> **Exercise instructions**: Take the line containing "Where should I" and every line after it to the end of the material below; reproduce them exactly, without pictures.

> **Material supplied**:
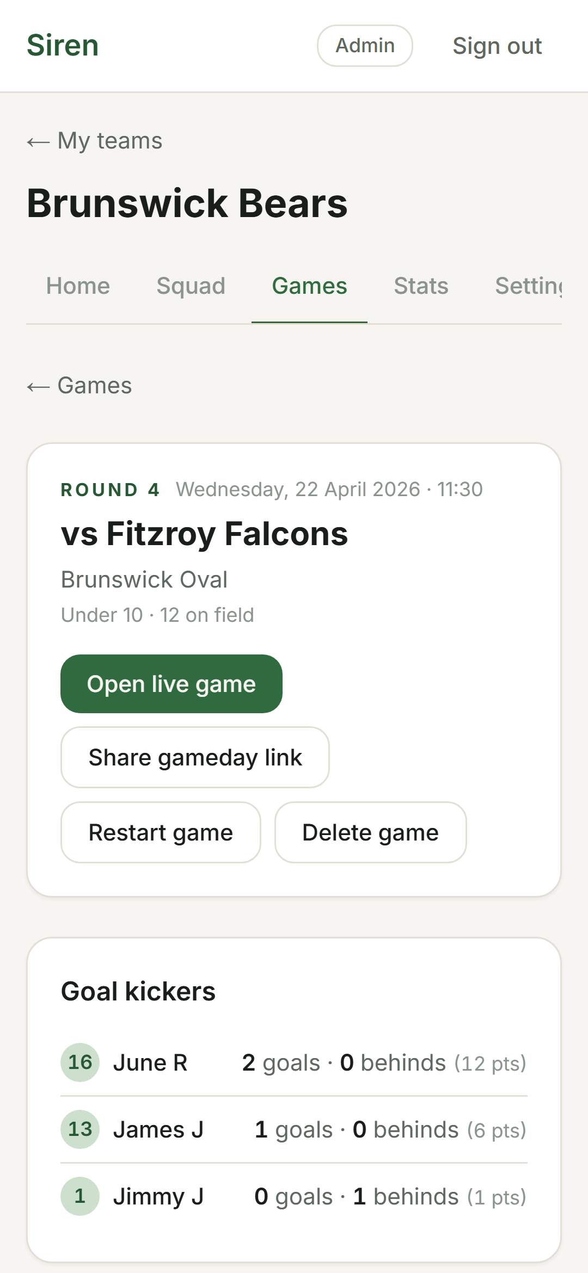Switch to the Squad tab

190,286
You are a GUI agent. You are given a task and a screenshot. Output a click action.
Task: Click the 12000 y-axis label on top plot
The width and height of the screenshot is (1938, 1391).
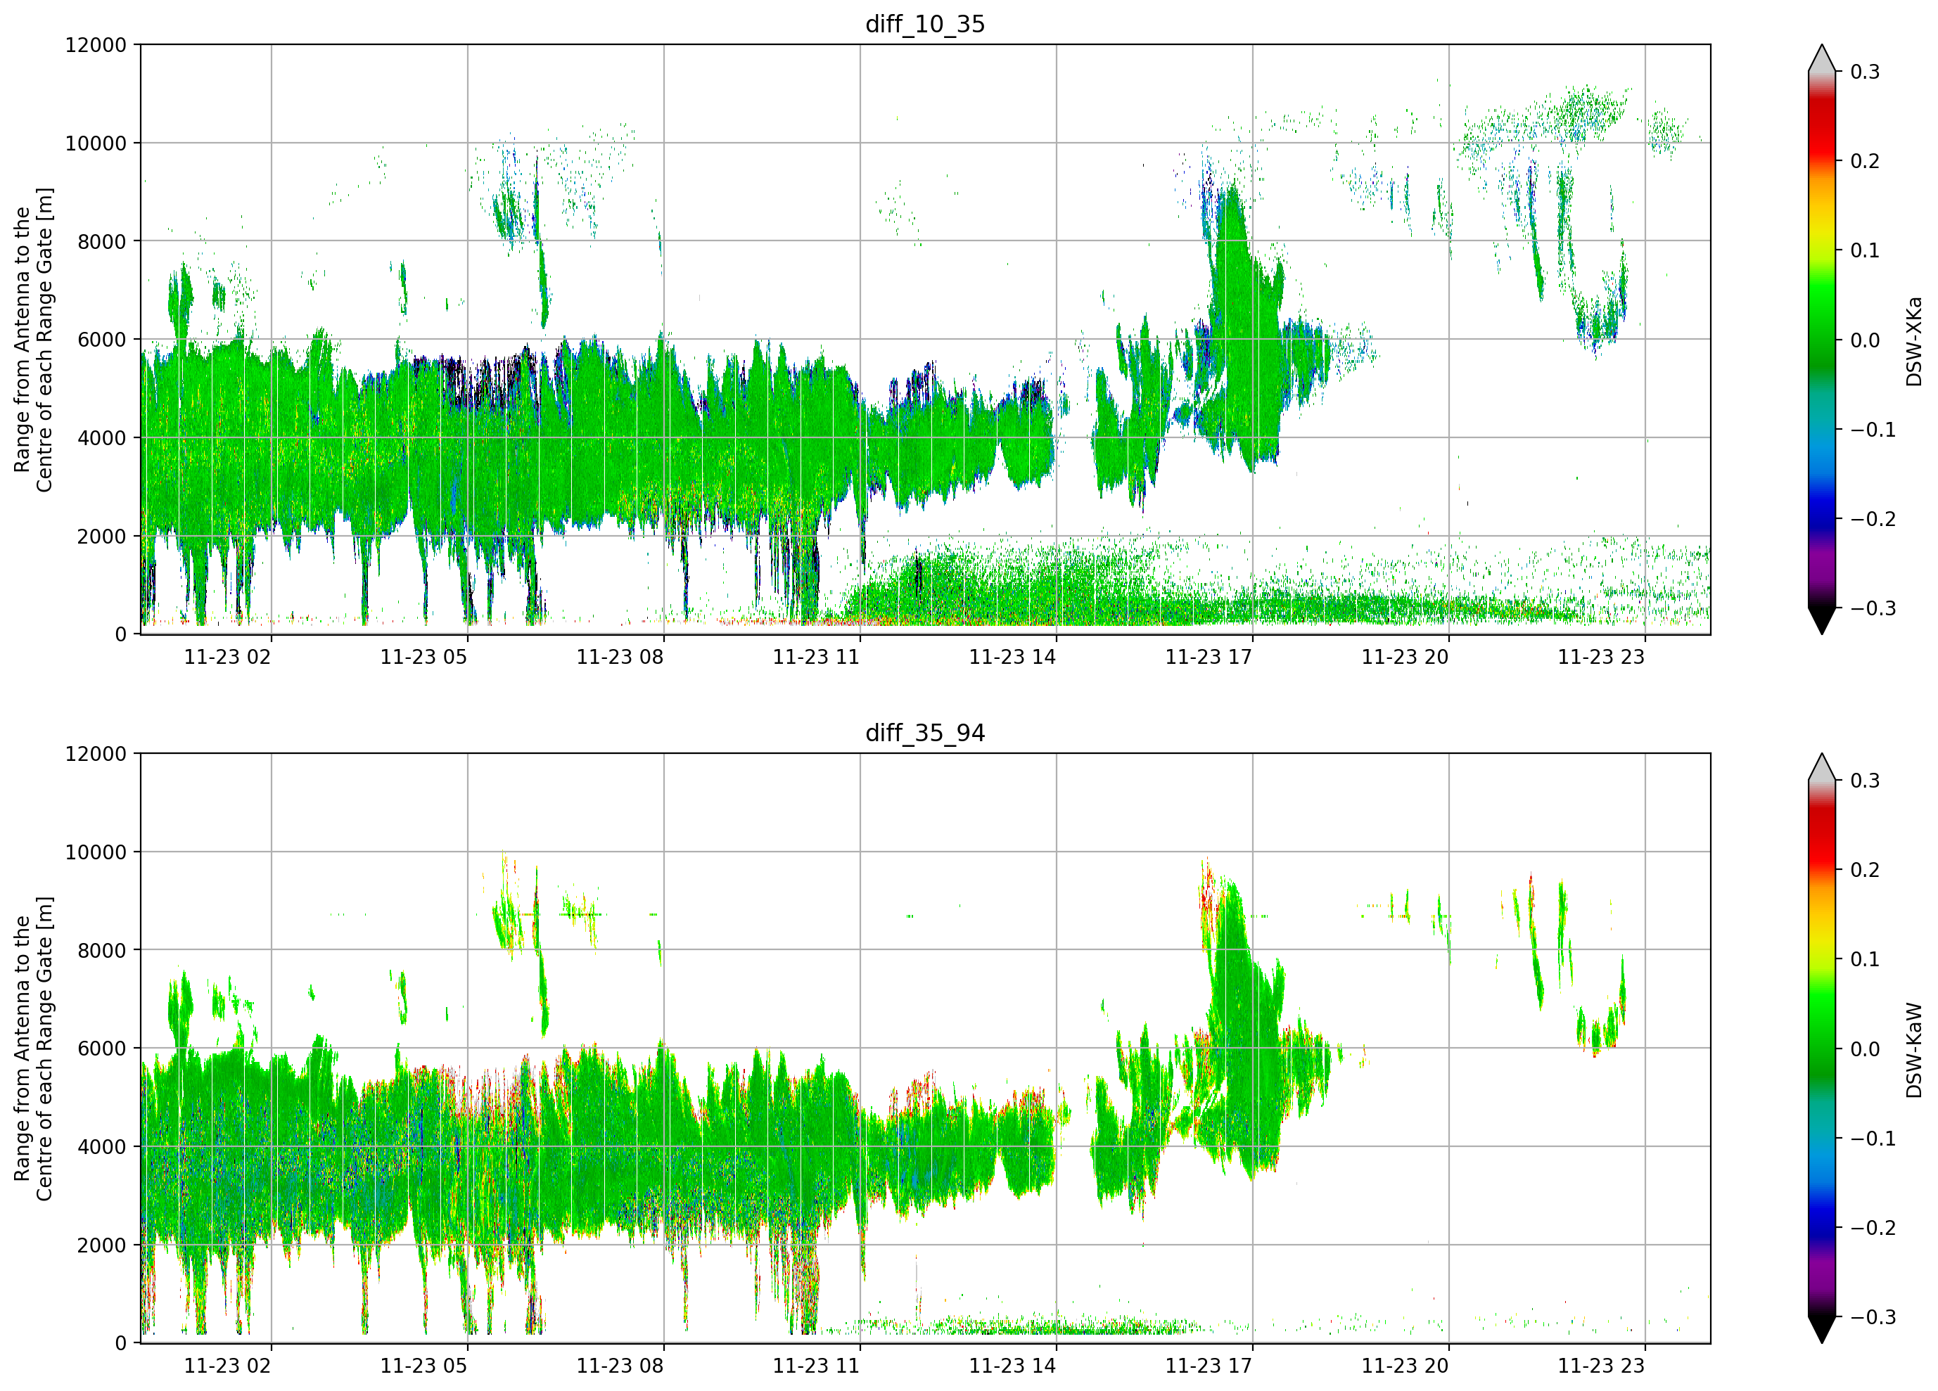click(x=96, y=44)
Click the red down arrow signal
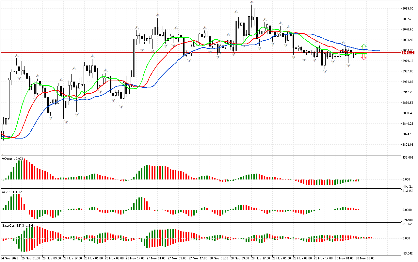The width and height of the screenshot is (418, 262). 363,58
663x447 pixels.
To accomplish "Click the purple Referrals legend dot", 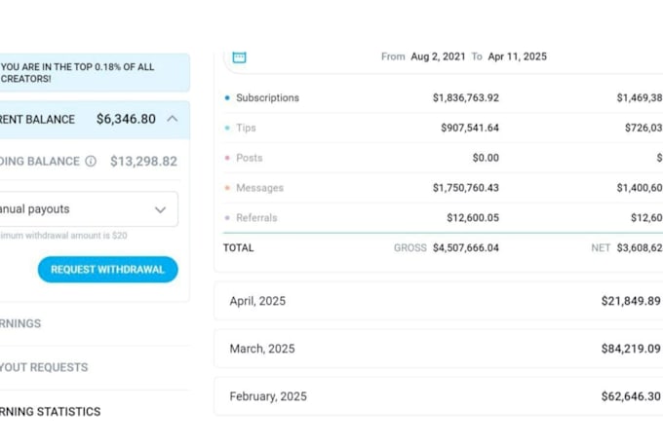I will coord(227,218).
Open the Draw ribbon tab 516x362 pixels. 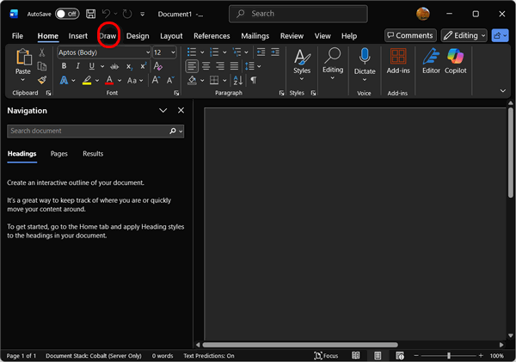[x=108, y=36]
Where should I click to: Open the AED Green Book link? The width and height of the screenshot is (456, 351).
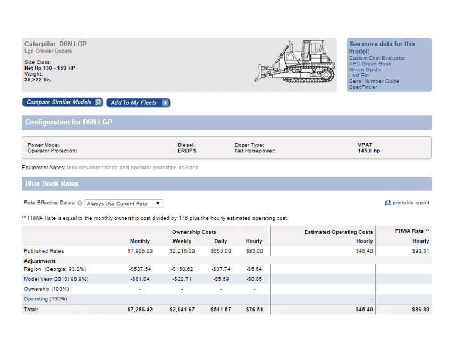tap(370, 64)
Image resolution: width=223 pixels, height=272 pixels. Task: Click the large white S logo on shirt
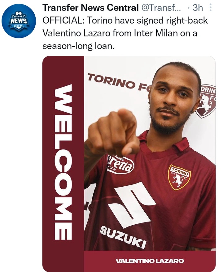tap(131, 205)
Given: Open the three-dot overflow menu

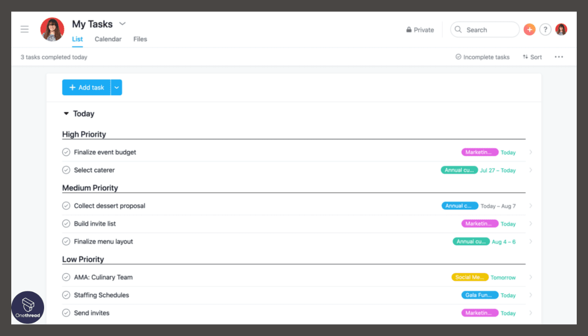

> **Result of this exercise**:
Where should I click to: Open the AED Green Book link? The width and height of the screenshot is (456, 351).
tap(370, 64)
Image resolution: width=223 pixels, height=272 pixels. Task: Click the large white S logo on shirt
tap(131, 205)
Given: Open the three-dot overflow menu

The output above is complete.